I have heard this message in the past, but this seemed appropriate because, as this year closes, there are many who are burdened by what seems like a host of problems in this world. This message is from the crew of Apollo 8 on Christmas Eve 1968. This is late, I know, but it is something to think about: How must those three men — William Anders, Jim Lovell and Frank Borman — have felt when they looked upon the Earth in a way that none of us had?
Jonah Goldberg, writing in National Review Online, gives some background:
Nineteen sixty-eight was one of the most tumultuous years in American, even in world, history. By Christmas Eve, Rev. Martin Luther King Jr. and Bobby Kennedy lay dead from assassins’ bullets; King’s murder had provoked bitter riots. The Democratic Convention in Chicago was marred by protests in the streets. Over 14,000 Americans died in Vietnam that year, as the Tet Offensive turned the country increasingly against the war. A demonstration in Mexico City ended with hundreds of deaths just before the Olympics there opened. Students rioted in Paris, at Columbia University, and elsewhere. The “Prague Spring” of liberalization was crushed by Soviet tanks.
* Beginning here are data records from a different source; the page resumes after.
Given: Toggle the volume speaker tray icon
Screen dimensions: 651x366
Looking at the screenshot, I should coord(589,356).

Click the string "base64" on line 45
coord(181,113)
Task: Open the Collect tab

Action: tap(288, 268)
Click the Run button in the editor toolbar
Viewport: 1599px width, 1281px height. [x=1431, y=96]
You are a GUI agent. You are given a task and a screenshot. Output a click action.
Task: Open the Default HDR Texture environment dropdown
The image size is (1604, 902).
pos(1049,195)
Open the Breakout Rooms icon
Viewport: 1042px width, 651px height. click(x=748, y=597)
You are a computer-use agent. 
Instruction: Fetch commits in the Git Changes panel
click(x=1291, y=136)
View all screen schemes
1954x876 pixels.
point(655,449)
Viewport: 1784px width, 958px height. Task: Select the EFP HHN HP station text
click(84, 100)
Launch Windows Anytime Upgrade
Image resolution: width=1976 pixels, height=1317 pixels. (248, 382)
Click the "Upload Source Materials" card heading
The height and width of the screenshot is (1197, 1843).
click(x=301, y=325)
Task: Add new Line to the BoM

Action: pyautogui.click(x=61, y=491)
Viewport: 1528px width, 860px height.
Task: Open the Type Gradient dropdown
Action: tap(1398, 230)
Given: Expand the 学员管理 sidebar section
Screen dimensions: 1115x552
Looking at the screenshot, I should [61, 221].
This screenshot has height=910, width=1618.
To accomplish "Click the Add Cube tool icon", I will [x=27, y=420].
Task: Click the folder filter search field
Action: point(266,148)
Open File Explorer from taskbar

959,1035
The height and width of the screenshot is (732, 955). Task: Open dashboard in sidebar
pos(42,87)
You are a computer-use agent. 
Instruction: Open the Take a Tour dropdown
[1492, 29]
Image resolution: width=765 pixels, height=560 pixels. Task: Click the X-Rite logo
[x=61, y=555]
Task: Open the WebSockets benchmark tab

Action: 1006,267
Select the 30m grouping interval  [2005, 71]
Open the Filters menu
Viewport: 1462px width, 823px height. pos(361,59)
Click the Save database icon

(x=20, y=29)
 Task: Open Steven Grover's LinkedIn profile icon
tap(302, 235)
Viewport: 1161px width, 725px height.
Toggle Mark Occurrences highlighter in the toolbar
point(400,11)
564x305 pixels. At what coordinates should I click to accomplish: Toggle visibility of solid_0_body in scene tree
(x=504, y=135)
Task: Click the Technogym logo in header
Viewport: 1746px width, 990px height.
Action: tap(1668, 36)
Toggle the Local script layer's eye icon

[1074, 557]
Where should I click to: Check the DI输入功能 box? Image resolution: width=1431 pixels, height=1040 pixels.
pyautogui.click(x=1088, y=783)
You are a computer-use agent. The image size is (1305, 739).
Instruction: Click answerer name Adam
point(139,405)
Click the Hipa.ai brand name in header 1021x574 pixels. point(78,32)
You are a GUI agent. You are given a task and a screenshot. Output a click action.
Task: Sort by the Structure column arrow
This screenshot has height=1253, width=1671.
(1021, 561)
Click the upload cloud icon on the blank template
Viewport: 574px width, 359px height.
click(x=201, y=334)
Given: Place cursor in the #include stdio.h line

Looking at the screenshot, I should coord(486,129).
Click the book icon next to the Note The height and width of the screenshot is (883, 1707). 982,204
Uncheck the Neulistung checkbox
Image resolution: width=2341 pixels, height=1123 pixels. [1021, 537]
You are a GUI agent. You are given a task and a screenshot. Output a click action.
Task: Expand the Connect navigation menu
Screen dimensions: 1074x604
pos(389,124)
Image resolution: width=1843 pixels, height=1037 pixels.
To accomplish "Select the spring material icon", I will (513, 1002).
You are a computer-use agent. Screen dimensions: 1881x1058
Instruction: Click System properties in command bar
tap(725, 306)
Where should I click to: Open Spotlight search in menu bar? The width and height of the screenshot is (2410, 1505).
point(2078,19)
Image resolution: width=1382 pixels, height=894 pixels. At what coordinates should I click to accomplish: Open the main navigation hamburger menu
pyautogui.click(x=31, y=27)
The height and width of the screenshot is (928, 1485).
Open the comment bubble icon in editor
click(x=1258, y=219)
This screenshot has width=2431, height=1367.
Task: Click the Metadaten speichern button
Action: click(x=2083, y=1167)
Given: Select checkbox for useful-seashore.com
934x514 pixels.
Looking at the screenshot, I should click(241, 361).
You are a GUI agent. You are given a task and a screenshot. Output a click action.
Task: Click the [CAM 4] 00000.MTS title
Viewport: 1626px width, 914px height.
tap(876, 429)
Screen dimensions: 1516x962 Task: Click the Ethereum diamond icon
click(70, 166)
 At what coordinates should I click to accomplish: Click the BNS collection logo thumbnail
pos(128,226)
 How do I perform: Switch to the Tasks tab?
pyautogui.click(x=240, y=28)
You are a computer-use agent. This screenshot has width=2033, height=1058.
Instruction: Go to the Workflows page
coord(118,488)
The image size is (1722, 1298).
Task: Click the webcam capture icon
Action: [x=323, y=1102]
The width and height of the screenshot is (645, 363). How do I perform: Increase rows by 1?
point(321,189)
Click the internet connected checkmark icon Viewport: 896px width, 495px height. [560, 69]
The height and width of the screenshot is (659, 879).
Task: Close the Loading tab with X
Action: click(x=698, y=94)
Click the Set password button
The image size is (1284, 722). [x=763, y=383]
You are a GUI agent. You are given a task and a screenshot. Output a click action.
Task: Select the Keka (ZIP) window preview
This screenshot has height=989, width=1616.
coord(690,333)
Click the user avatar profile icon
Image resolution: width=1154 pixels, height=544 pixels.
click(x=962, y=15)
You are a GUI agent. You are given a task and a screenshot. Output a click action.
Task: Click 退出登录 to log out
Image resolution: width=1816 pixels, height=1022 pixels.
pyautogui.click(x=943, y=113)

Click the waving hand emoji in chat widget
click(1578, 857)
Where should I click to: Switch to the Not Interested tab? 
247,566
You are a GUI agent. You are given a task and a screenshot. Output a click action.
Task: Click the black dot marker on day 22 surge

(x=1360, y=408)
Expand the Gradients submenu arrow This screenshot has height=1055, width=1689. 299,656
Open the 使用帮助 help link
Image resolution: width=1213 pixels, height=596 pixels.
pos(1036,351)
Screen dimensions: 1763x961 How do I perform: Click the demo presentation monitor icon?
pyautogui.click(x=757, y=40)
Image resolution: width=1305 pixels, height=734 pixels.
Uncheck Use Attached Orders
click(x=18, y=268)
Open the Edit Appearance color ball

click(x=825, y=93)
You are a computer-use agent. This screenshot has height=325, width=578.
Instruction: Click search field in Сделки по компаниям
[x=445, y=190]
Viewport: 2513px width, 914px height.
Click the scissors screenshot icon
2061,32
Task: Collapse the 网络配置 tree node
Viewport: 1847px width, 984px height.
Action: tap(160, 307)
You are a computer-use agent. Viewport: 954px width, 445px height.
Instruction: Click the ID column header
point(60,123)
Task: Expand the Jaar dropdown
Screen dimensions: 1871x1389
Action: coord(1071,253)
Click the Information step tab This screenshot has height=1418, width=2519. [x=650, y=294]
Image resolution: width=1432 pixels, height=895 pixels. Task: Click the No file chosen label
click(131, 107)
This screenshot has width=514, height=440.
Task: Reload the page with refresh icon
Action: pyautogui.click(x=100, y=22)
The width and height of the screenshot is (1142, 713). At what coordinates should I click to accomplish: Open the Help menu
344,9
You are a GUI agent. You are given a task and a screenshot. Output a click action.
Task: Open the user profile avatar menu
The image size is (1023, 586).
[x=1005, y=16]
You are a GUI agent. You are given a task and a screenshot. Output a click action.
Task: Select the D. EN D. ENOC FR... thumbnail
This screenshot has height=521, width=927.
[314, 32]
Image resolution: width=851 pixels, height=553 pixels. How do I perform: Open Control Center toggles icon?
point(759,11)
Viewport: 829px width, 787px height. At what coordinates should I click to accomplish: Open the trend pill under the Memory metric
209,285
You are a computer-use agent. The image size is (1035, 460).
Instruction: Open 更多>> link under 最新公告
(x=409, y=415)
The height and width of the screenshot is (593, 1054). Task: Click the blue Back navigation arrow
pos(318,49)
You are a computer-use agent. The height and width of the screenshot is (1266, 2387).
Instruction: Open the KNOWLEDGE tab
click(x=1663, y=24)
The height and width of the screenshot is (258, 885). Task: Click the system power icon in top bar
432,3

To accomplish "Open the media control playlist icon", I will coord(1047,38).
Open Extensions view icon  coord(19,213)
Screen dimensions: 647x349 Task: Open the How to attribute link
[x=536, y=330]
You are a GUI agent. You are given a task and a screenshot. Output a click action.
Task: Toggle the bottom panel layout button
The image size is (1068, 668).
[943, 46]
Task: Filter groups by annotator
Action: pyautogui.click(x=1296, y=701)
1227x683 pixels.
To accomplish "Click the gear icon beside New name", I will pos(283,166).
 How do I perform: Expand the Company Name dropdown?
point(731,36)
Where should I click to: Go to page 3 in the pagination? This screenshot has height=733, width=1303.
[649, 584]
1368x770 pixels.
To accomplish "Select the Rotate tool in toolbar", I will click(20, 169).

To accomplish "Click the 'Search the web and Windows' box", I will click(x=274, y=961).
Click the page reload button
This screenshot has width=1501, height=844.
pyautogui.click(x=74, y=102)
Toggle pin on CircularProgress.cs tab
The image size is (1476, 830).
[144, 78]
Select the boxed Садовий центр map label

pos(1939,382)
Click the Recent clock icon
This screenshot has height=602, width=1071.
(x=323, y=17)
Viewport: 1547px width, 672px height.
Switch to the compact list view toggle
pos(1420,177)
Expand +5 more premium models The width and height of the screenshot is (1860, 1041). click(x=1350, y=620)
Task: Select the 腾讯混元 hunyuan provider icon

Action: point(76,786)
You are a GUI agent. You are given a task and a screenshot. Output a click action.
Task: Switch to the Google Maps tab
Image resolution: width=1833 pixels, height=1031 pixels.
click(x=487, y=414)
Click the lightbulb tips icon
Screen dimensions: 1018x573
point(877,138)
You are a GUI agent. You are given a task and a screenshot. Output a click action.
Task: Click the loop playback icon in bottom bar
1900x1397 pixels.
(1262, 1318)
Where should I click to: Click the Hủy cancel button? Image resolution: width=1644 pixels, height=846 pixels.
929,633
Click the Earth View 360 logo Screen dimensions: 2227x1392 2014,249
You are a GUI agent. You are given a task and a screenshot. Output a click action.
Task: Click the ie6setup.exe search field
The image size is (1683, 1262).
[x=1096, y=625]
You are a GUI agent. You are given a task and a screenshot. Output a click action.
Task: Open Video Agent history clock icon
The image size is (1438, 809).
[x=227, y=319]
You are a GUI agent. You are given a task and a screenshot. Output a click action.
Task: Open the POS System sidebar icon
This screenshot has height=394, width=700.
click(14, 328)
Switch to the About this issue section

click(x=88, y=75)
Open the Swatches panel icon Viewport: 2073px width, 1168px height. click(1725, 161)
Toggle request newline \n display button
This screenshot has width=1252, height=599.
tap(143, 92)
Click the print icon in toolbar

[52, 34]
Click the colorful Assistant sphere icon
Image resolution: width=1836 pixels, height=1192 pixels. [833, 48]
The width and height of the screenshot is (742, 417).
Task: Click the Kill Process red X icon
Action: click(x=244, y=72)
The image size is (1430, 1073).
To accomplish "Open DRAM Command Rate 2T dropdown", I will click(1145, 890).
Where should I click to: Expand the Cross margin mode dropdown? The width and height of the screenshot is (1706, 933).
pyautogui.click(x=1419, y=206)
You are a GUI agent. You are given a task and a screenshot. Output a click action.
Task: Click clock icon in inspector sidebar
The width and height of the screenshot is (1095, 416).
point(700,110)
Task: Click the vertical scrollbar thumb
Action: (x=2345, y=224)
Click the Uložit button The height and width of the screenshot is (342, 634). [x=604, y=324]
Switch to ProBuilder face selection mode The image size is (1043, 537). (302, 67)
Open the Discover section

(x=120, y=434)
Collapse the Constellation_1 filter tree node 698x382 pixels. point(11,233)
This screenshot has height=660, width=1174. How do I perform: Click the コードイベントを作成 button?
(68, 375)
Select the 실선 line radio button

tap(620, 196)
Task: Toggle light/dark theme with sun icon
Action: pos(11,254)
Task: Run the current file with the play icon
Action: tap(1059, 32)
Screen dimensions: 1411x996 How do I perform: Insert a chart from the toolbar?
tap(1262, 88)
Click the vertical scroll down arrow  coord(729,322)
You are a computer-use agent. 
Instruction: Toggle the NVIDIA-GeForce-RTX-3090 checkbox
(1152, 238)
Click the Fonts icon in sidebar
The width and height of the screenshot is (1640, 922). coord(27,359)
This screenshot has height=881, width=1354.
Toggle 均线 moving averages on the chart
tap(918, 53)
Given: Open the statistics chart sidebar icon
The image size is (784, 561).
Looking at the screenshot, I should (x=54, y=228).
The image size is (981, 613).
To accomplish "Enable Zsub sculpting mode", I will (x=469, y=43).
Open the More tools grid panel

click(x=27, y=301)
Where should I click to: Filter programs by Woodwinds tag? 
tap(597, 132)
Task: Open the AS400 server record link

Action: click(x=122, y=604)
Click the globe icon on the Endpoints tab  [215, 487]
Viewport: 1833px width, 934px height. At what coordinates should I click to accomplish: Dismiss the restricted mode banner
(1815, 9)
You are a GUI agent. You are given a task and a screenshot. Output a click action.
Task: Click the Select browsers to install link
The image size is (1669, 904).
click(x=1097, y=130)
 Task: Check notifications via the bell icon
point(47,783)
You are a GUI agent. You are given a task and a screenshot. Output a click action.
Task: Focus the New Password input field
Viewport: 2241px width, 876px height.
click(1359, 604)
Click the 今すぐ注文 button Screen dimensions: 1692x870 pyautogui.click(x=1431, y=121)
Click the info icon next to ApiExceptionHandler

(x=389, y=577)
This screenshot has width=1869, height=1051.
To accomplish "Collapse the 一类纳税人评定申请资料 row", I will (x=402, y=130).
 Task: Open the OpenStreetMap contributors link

In this distinctly un-cheery season, a voice of hope spoke from, quite literally, the far side of the Moon. Apollo 8, only the second manned Apollo craft to go into space after the tragedy of the Apollo 1 fire in 1967, had launched from Florida on December 21, 1968. Its crew of William Anders, Jim Lovell, and Frank Borman became the first humans ever to enter the orbit of another heavenly body and the first to see the “dark side” of the Moon. They saw, for the first time, Earthrise as they completed Moon orbits and emerged above the near side pointed towards Earth.
In this historical, breathtaking scene, the three astronauts chose the words from Genesis to give their listeners perspective about Who controls a world seemingly spinning out of control:
In the beginning God created the heaven and the earth.
And the earth was without form, and void; and darkness was upon the face of the deep. And the Spirit of God moved upon the face of the waters.
And God said, Let there be light: and there was light.
And God saw the light, that it was good: and God divided the light from the darkness.
And God called the light Day, and the darkness he called Night. And the evening and the morning were the first day.
And God said, Let there be a firmament in the midst of the waters, and let it divide the waters from the waters.
And God made the firmament, and divided the waters which were under the firmament from the waters which were above the firmament: and it was so.
And God called the firmament Heaven. And the evening and the morning were the second day.
And God said, Let the waters under the heaven be gathered together unto one place, and let the dry land appear: and it was so.
And God called the dry land Earth; and the gathering together of the waters called he Seas: and God saw that it was good.
Let us never forget and let us cling with hope to a God who keeps it all in place and running.